– The Timberwolves scratched starting point guard Ricky Rubio from Friday's game at Sacramento because of soreness in his surgically repaired left ankle and replaced him with second-year guard Zach LaVine against the Kings' Rajon Rondo, a former All-Star who is starting to play like one all over again with the Kings.

Rubio began to experience that soreness two or three games ago, then jammed the ankle just before halftime in Wednesday's home win over Atlanta. He did not play down the stretch in that game and was held out by the team's training staff Fridaydespite saying he could play.

Wolves Vice President of Sports Performance Arnie Kander said the team is taking a very cautious approach. The ankle is sore, but the injury is unrelated to the injury that limited him to 22 games last season.

He said the team will limit Rubio's workload in practices and scrimmages in an effort to keep him healthy all season and will aim at him playing Sunday in Los Angeles against the Clippers.

Rubio missed four games earlier this season because of a hamstring strain, an injury Kander suggested might have caused Rubio to try to catch up and perhaps do too much too soon on an ankle healing from April surgery.

The Wolves also played without reserve forward Nemanja Bjelica, who missed his fourth consecutive game Friday because of a knee bruise.

LaVine started in Rubio's place against Rondo, who entered Friday leading the league in assists (10.9 per game) and already has four triple-doubles while trying to redeem his game and his reputation on a one-year, $9.5 million contract he signed last summer.
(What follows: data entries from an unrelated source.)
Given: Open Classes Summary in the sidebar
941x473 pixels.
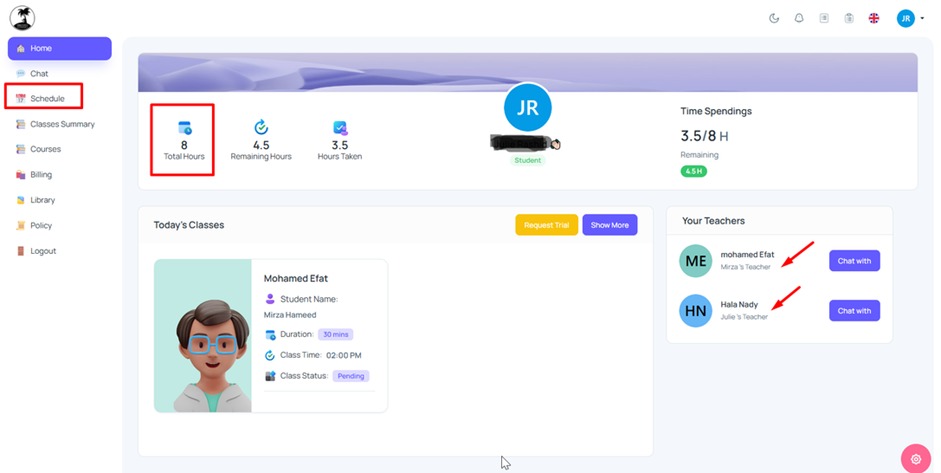Looking at the screenshot, I should pos(55,124).
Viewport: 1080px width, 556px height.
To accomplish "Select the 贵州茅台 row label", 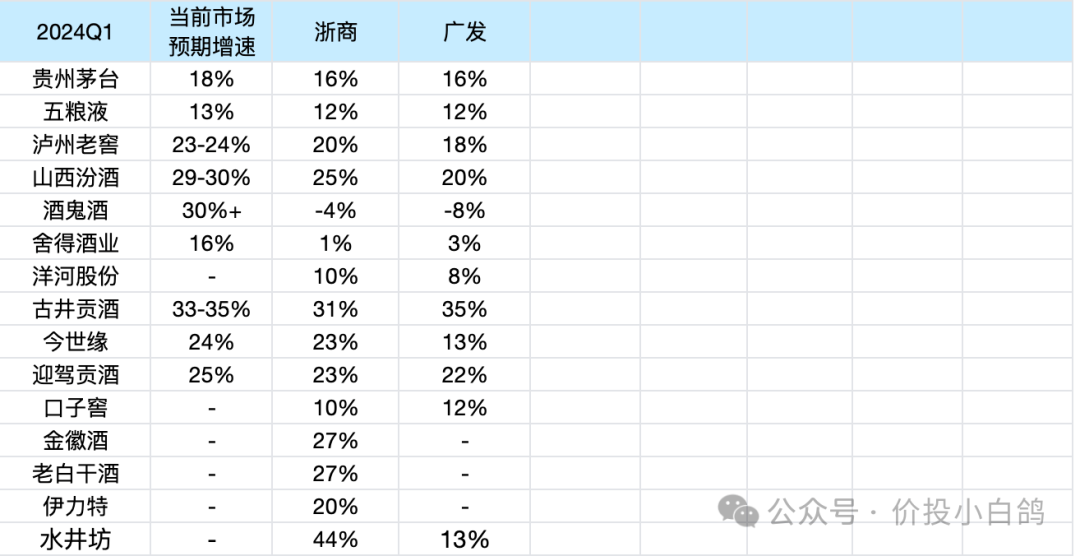I will pyautogui.click(x=75, y=79).
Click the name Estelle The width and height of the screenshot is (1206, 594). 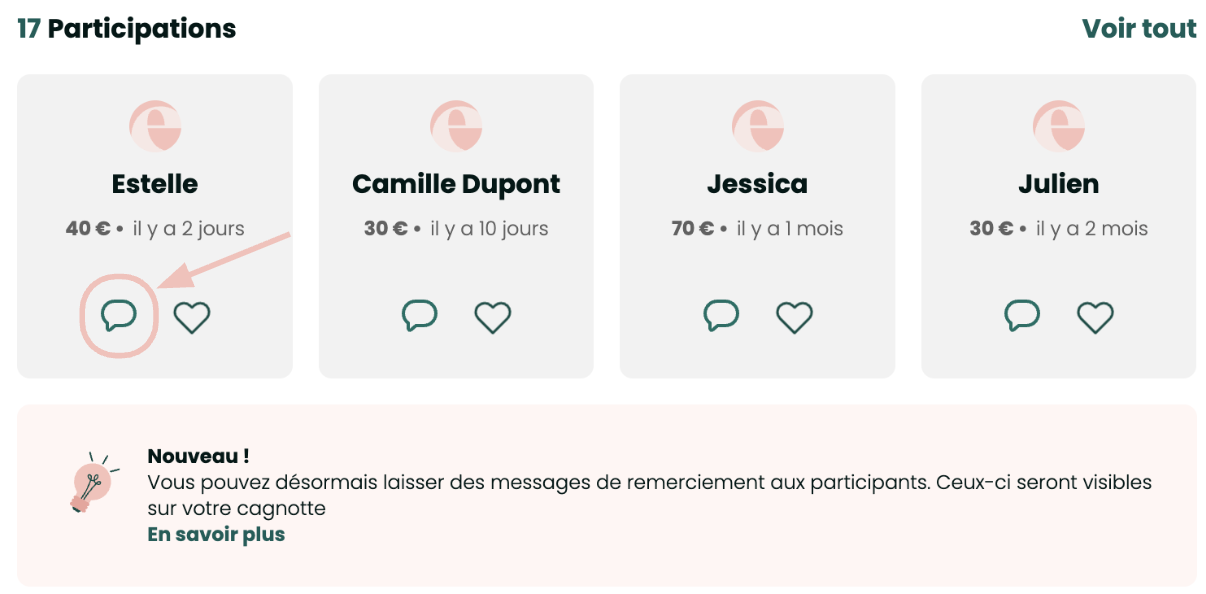pyautogui.click(x=155, y=184)
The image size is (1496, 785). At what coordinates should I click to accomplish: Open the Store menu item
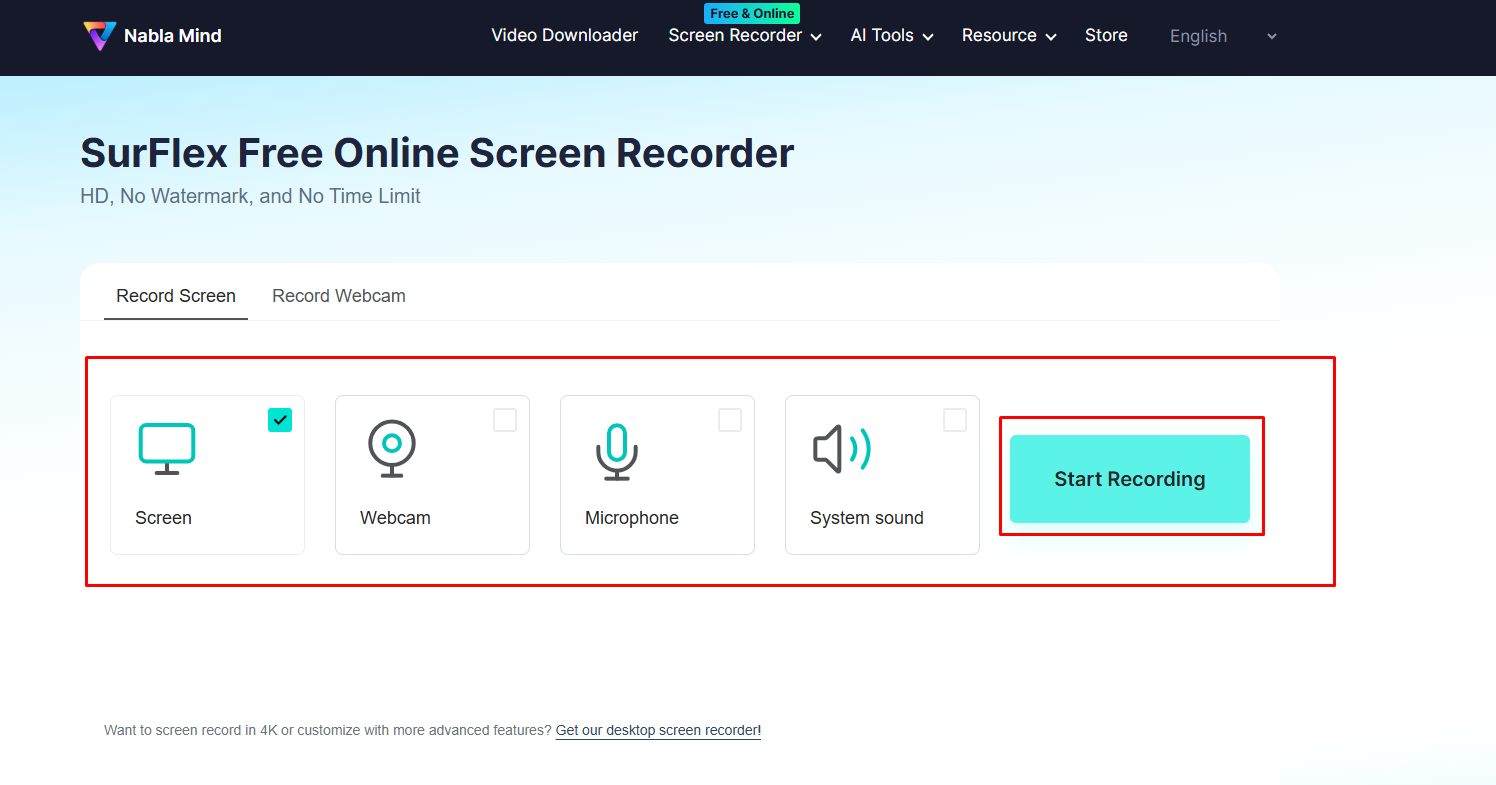click(1106, 35)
"I think people forgot how good a point guard he was," Wolves interim coach Sam Mitchell said.

"But I think he's showing people just how good he really is."

The Kings played without star center DeMarcus Cousins, who missed his second consecutive game because of a strained lower back.

Getting his chance

Mitchell's first coaching job after he retired as a player was on Sacramento coach George Karl's staff in Milwaukee in 2002.
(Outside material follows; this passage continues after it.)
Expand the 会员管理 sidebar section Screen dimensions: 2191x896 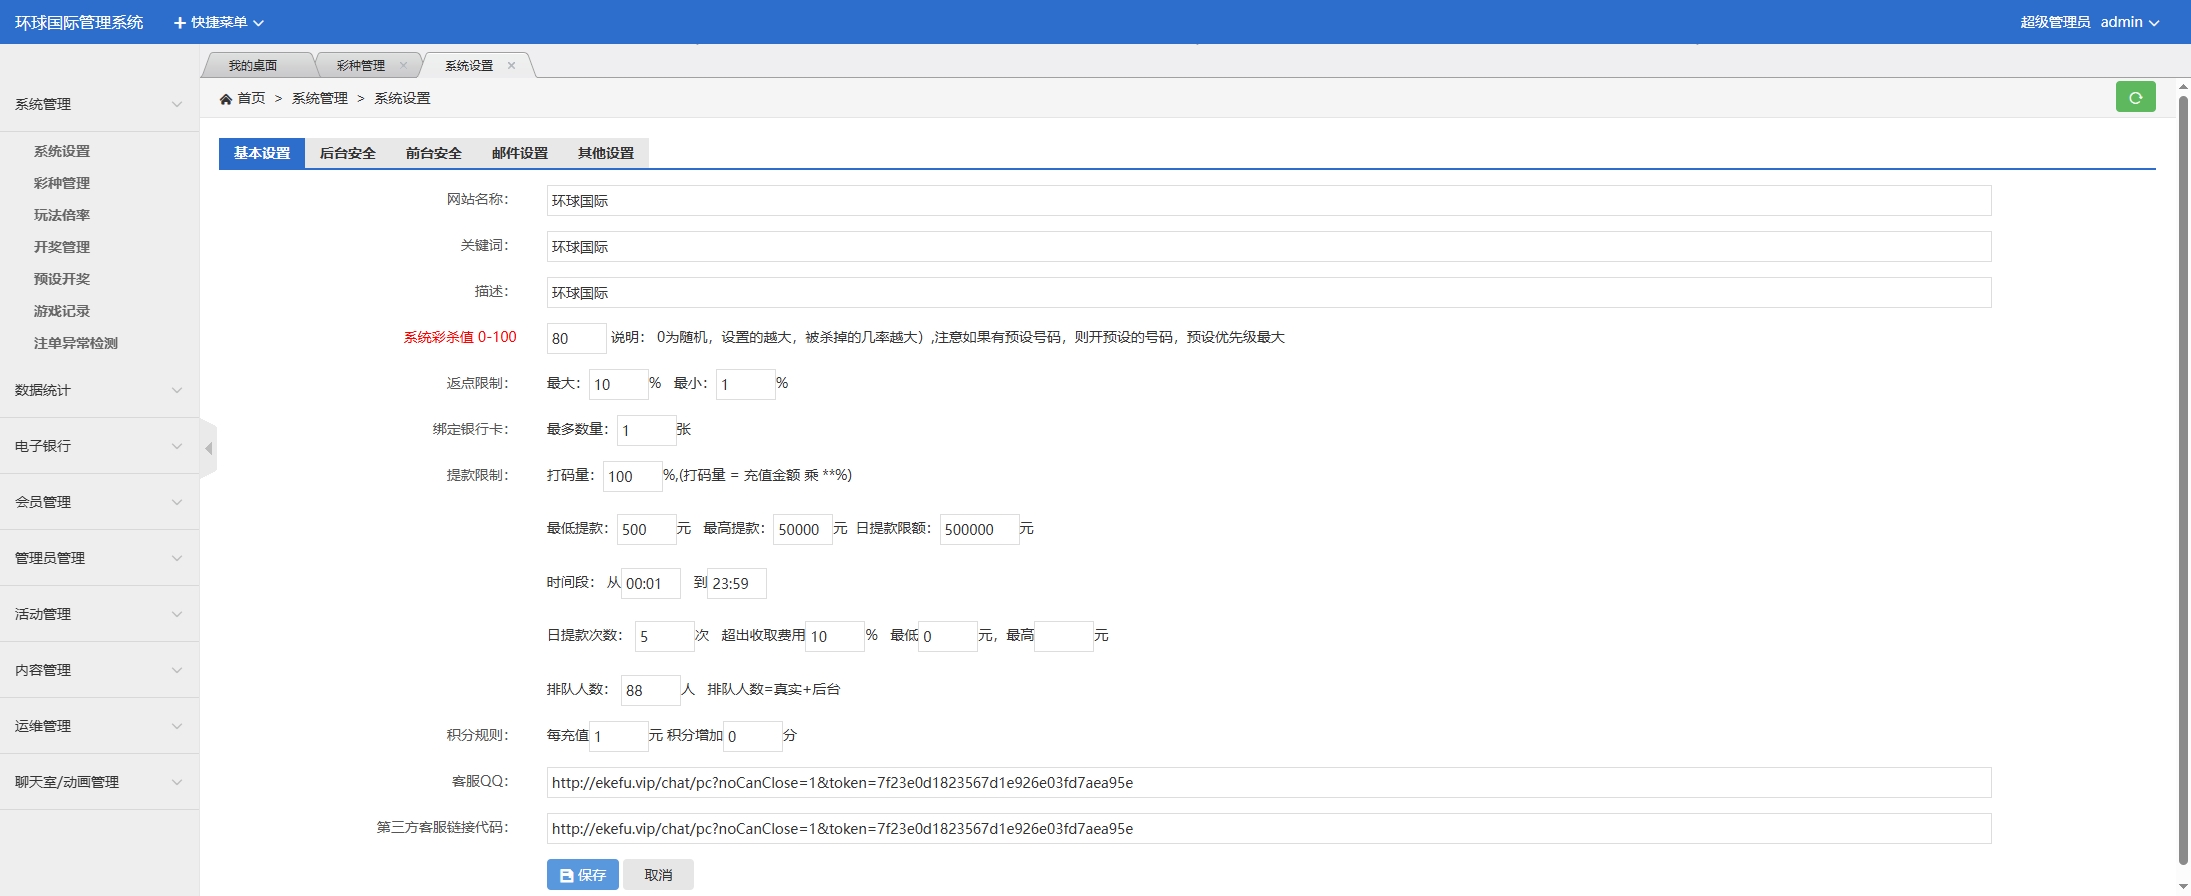coord(98,502)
"When you meet Sam, you know he's a leader in a lot of ways," Karl said. "Very bright, communicates at a high level with players. I like hiring players. I like getting ex-players and trying to help them become coaches. His face came on the scene and [Bucks executive] Ernie Grunfeld and I felt he'd be a good hire."

Remembering Flip

Karl choked up before the game when asked what it meant to him to fly to Minnesota last month with coaching colleagues Rick Carlisle and Doc Rivers for a memorial service celebrating the life of Wolves coach/president of basketball operations Flip Saunders.

"It was hard," he said, recalling the camaraderie he felt after coaching against Saunders in the Continental Basketball Association in the late 1980s and early 1990s. "When a talented coach, a talented person goes too early, you get sad."